We sought to obtain evidence for a downstream consequence of increased oxidative/nitrosative stress on skin structure and function by measuring the activation of PARP (6). An increase of skin PARP activity has previously been demonstrated in patients with uncomplicated diabetes and associated with impaired skin microvascular reactivity (6). In the upper leg, PARP activity was elevated in subjects with DFU. However, in the lower leg, the increase in PARP activity in the DFU group was greater in the group that had CNA and DFU. The increase of PARP in CNA is consistent with a recent report that the receptor for advanced glycosylation end products defense mechanisms are impaired in patients with CNA (22), a finding that may be etiologically important in the pathogenesis of skin microvascular blood flow deficits (14) as well as bony fractures (22,23) and implies that multiple downstream targets of oxidative stress are activated in these subjects.

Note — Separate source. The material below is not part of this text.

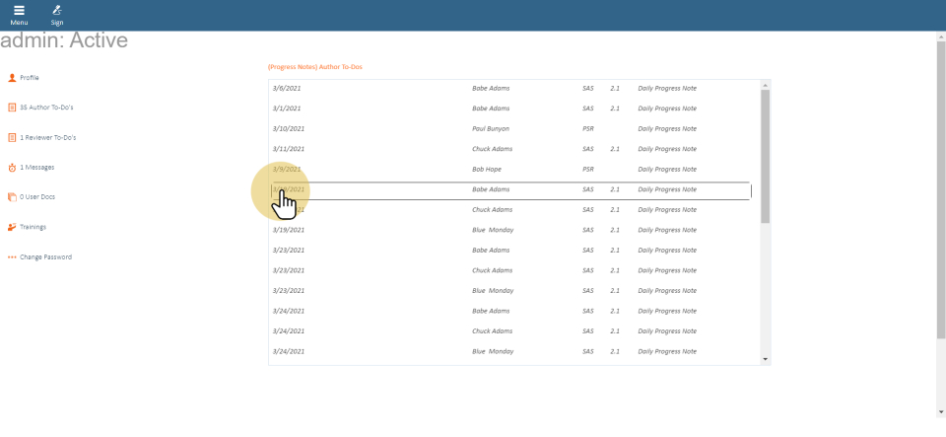
Task: Click the 0 User Docs icon
Action: [x=12, y=197]
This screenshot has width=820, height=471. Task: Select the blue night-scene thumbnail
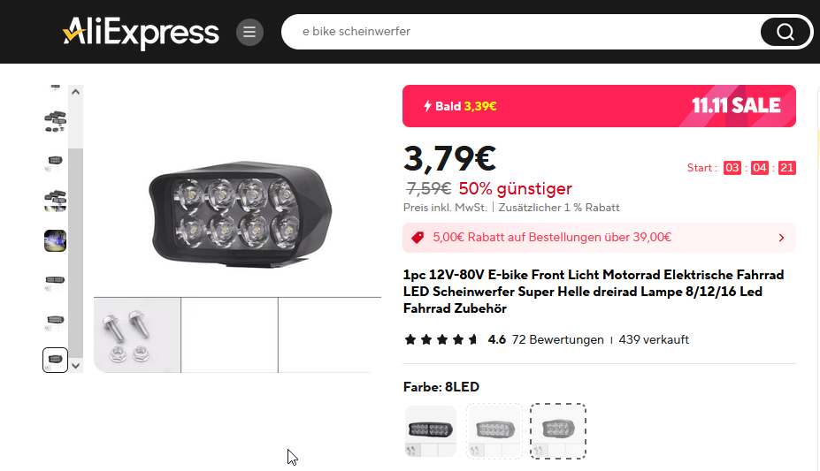pyautogui.click(x=55, y=241)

A limitation to our study was the younger age of our NDC group as well as the relatively small sample sizes. We have adjusted our data to account for this age difference; however, such adjustment assumes a linear relationship between age and the parameters tested, which may not always be the case. Nonetheless, such a linear relationship does exist in our cohort, and previous reports indicate a linear reduction in skin thickness and elasticity with age (24,25). Moreover, the subjects with DPN alone and those with foot complications were of similar age and, thus, this factor could not account for the differences observed. For safety reasons, skin biopsies were taken from the leg rather than the plantar surface of the foot, which is a frequent site of neuropathic ulceration and, therefore, it is unclear whether our results extend to this location. Nevertheless, our data comparing the upper and lower leg demonstrate that although the quality of skin is decreased in the distal limb in all subjects, the differences between subject groups are maintained and for some end points (e.g., type 1 procollagen) augmented. Indeed, preliminary studies of plantar skin taken from amputation specimens from DFU patients indicate that skin structure is similarly impaired and procollagen abundance equally reduced at this location.

In conclusion, increased PARP, reduced type 1 procollagen, and impaired skin structure are associated with the development of foot complications in diabetes and may constitute novel biomarkers to identify patients at maximal risk. Therapies aimed at improving skin quality also warrant consideration as an approach to reduce DFU.